境界線を設けながらも、その雰囲気の維持した繋がりと利便性を追求した間取りになりました。
通路がつなぐお店と住まいのちょうど間に位置する場所には、骨董品のメンテナンスに重宝する洗い場と作業台が備え付けられました。
2つある通路のもう一方には、住まいへと続く内玄関が。そこには店舗の雰囲気を継承した、木の文様が美しい大容量の靴箱が天井へと伸びています。
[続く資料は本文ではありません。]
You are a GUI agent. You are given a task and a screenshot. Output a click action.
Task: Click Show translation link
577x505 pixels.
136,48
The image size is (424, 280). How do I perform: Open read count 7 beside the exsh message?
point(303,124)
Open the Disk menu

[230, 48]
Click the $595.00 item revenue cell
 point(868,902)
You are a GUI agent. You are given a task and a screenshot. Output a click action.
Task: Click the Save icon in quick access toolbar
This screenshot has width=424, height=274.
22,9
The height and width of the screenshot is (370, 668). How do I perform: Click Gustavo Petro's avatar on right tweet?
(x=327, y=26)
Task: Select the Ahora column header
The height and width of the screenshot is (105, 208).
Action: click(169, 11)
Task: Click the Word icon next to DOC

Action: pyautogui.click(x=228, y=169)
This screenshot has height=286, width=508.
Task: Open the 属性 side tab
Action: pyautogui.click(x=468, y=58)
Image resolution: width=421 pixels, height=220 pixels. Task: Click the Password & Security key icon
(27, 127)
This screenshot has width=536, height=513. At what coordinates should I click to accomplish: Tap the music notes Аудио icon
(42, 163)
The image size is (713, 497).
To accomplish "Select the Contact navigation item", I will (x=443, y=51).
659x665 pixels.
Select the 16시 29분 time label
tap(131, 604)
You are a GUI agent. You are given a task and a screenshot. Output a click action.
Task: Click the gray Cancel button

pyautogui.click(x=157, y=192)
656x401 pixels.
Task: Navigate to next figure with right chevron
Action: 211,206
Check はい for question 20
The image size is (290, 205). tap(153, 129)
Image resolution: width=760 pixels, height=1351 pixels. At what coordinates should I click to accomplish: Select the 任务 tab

その先にある2階へと続く階段には隠し扉が設けられ、それを閉じれば店から続くリビングダイニングの冷暖房費の節約に効果的です。
和モダンに日射しの温もりを
傾斜を緩やかにし、天井の開口部からの光が降り注ぐ階段。その光は、2階のウッドデッキに設置されたプランターの植え込みが作り出す木漏れ日で、住風景の俳人が彩った優しい光となって、1階にあるリビングまで温かく包みこみます。
物干しにも最適な日当たりの良いそのウッドデッキは、琉球畳と茶色に塗装した天井や壁が風情を感じさせる和室の大きな窓から臨むことができます。
2階のもう一つの部屋、寝室。この部屋のクローゼットには、収納式のドレッサーが。「匠」からお母さんへの温もりがこもった心優しい贈り物です。